Mouse cortical neurons, OLs, or HEK293T cells were lysed in RIPA buffer (50 mM Tris-HCl, pH 7.4, 150 mM NaCl, 1% NP-40, 0.1% SDS, 0.5% DOC, 2 mM EDTA) supplemented with Protease Inhibitor Cocktail (Roche) and when applicable, 1 μM of the histone deacetylase inhibitor Vorinostat (LC Laboratories). Protein concentration was determined via BCA Assay (Thermo Fisher Scientific) and equal amounts of proteins were loaded and analyzed by 4%-12% Bris-Tris NuPAGE (Thermo Fisher Scientific) and western blot. Primary antibodies were used as follows: SIRT2 (ProteinTech, 1:500), MBP (BioRad, 1:500), GAPDH (Millipore, 1:2000), Panacetyl (Cytoskeleton, 1:500), PLP (Abcam 1:500), TOM20 (Millipore, 1:500), and TOM40 (Santa Cruz Biotechnology, 1:500).

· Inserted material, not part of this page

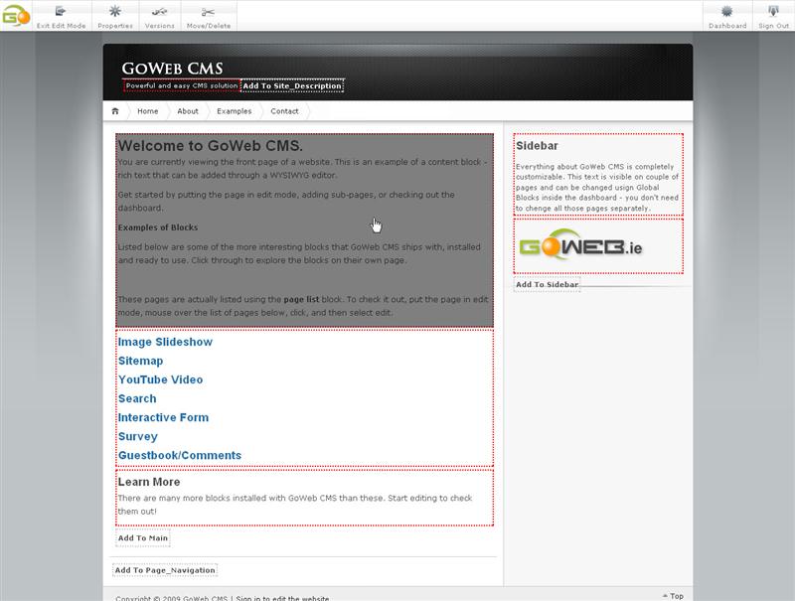Open the About navigation tab
Screen dimensions: 795x601
188,111
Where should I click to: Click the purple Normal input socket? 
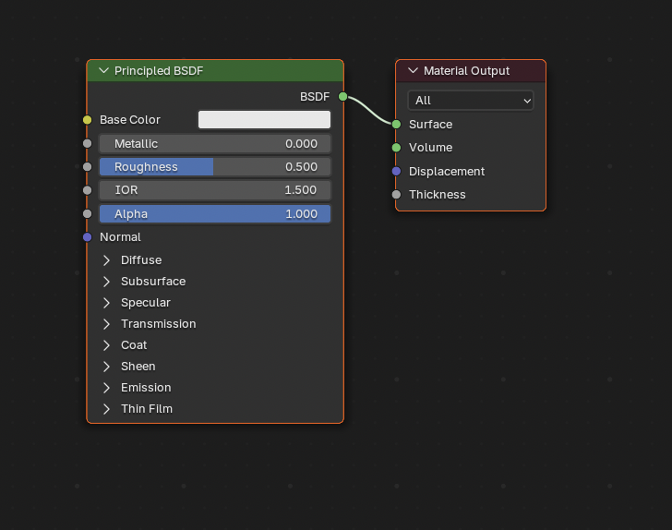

Microfluidic chamber preparation

Polydimethylsiloxane (PDMS) microfluidic chambers were made in-house using a silicon wafer patterned out of SU-8 by photolithography. SYLGARD™ 184 silicone elastomer base was mixed with the curing agent at a ratio of 10:1. Next, the PDMS was mixed using a THINKY mixer ARF-310 at 2,000 rpm for 4 min, followed by a de-foaming at 2200 rpm for 4 min. After mixing, ∼35 grams of PDMS were poured onto the silicon wafer and placed into a Bel-Art vacuum desiccator for 2.5 hours. After all bubbles were removed, the wafers were moved to a −80°C oven for 2 hours to cure. Once cooled, chambers were punched out and washed via sonification. To prepare for culture, microfluidic chambers and glass coverslips were placed in a PDC-32G plasma cleaner for 1 min and then bonded together. Chamber reservoirs were coated with poly-ornithine (Sigma; 1:4 in PBS) for 72 hours at 37°C, washed three times with water, coated with laminin (Roche; 1:500 in PBS) for 1 hour at 37°C, and washed once with media prior to cell plating.

Primary cell transfection

For overexpression of SIRT2, primary neurons were transfected on DIV7 using Lipofectamine 2000 (Thermo Fisher Scientific) according to the manufacturers protocol. To transfect 0.2 × 106 neurons located within the somatodendritic compartment of microfluidic devices, 100 ng of each DNA construct and 0.6 μL of Lipofectamine 2000 was diluted in 100 μL of co-culture media and added to neurons for 3 hours. For knockdown of SIRT2, primary OLs in the axonal compartment were transfected on DIV1 using Lipofectamine RNAiMAX (Thermo Fisher Scientific) according to the manufacturers protocol. Briefly, to transfect 0.1 × 106 OLs located within the axonal compartment, 3 pmoles of control or SIRT2 Stealth RNAi (Thermo Fisher Scientific) and 0.6 μL of Lipofectamine RNAiMAX were diluted in 100 μL of co-culture media and added to OLs for 3 hours.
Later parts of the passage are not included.